The RGS dual-track system affords all of the students in the program the opportunity to explore the foundations of the program in partnership not only with students who share similar track-specific career goals, but also with students pursuing the alternative track and associated career goals. In other words, in the core courses, students in the professional track will have the opportunity to explore the course material in conversation with their colleagues in the academic track, and vice versa. In this way, students in both tracks will be programmatically positioned to recognize the critical importance of integrating the academic with the professional and vice versa. Thus, the core experience is, in part, designed to cultivate an awareness in students that their developing expertise in either the academic or professional area is a matter of specialization and emphasis, and not a matter of operating in silos of professional exclusivity.
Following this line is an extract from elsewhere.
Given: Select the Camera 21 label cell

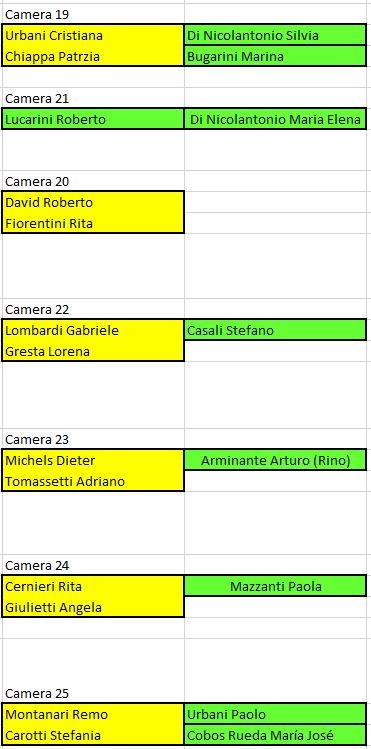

The core experience is designed to signal to students that their graduate formation as religious leaders will be deficient to the extent that the aspiring academic professional fails to integrate an ongoing concern with the practical dimensions of religious leadership, or to the degree that the aspiring practical professional fails to so the same with the academic dimensions.
Another important aspect of MAIS curriculum is its interdisciplinary nature in a way that it interweaves, throughout the curriculum, its multiple commitments to:
* The best of critical Western scholarship in Islamic studies and related disciplinary fields such as history, political science, sociology, anthropology, and comparative literature
* Key texts and other elements of the classical Islamic religious sciences, as well as some of their concomitant methods of classical pedagogy e.g., Qur’anic recitation, and memorization
* The classical and more recent theories and methods of the history of religions (a.k.a. “religious studies”)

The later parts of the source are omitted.